Permintaan Melejit, Harga Meroket

Matcha sudah dikonsumsi di Jepang sejak abad ke-12, umumnya dalam upacara minum teh yang sangat ritualistik, hanya membutuhkan sedikit bubuk. Namun, permintaan melonjak dalam beberapa tahun terakhir berkat popularitas matcha sebagai superfood kaya antioksidan di TikTok, ditambah lonjakan wisatawan pascapandemi yang ikut mendongkrak harga.

Data Kementerian Keuangan Jepang mencatat ekspor teh hijau mencapai 36,4 miliar yen (Rp3,8 triliun) tahun lalu—empat kali lipat dibanding satu dekade lalu. Hampir setengahnya dikirim ke AS, sebagian besar dalam bentuk bubuk matcha.

Untuk mengurangi tekanan pada komunitas petani yang menua, pemerintah Jepang mempertimbangkan subsidi agar petani mau menanam lebih banyak tencha, varietas teh untuk matcha. Tencha memiliki nilai jual tinggi, tetapi prosesnya rumit: harus ditanam di tempat teduh dan diproses dengan teliti.

Harga Pecahkan Rekor, Toko Batasi Pembelian

Di lelang musim semi Kyoto, harga tencha melonjak 170% dibanding tahun sebelumnya menjadi 8.235 yen per kilogram, memecahkan rekor sebelumnya pada 2016. Banyak pengecer melaporkan harga matcha hampir dua kali lipat dalam setahun terakhir, dan kaleng bubuknya kian sulit ditemukan, bahkan di Tokyo.

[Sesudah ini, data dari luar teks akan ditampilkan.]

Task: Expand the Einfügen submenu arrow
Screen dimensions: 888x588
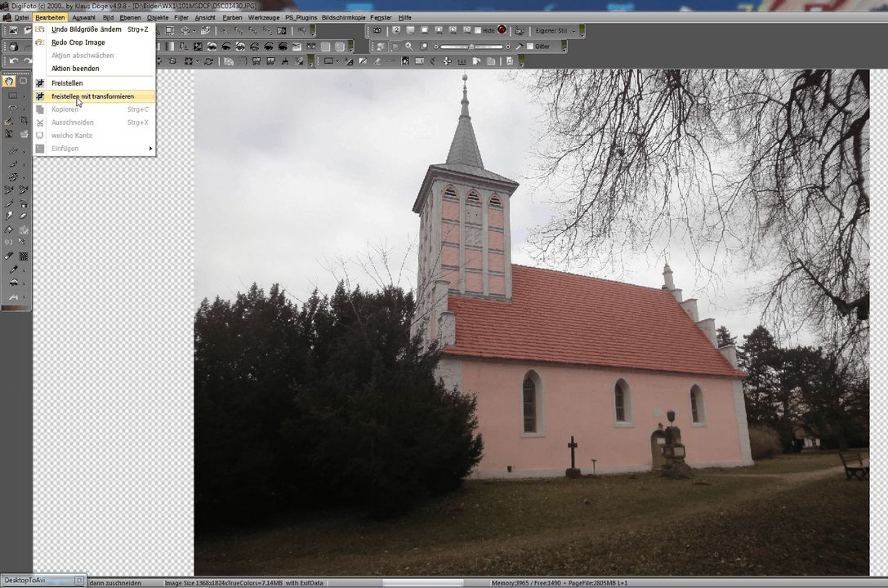Action: (x=150, y=149)
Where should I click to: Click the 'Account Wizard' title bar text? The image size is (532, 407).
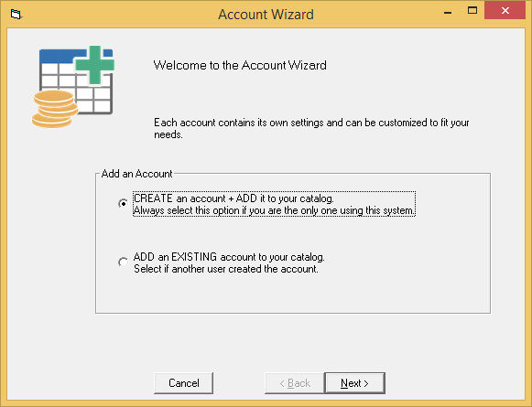click(266, 15)
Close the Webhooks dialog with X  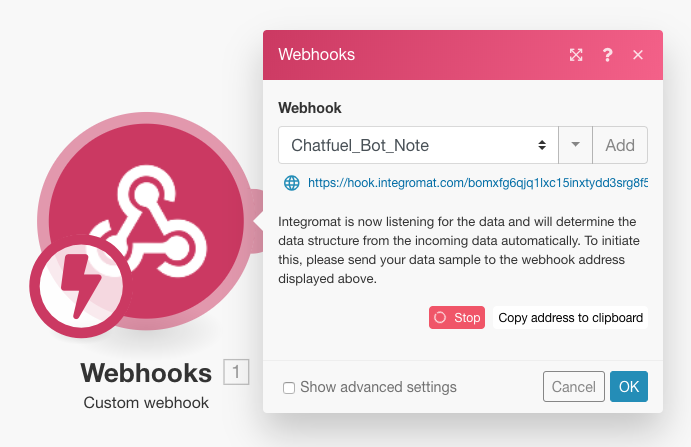[x=638, y=55]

Toko-toko kini membatasi pembelian untuk mencegah penimbunan dan memblokir pengecer ilegal. Namun, matcha tetap menjadi suvenir populer bagi wisatawan. Banyak toko online kehabisan stok berbulan-bulan lalu karena pembeli AS memborong sebelum tarif impor diberlakukan.

Kaminari Issa, jaringan toko di Tokyo yang menjual matcha beer hingga kue puff, mengaku sering menerima permintaan besar. “Mendapat email minta satu ton matcha itu biasa,” kata Miku Sugawara, manajer salah satu gerai. “Kami senang, tapi ada batasnya.”

Sugawara juga khawatir gelombang panas ekstrem tahun ini akan mengurangi panen tahun depan, sehingga harga bisa melonjak lebih tinggi lagi.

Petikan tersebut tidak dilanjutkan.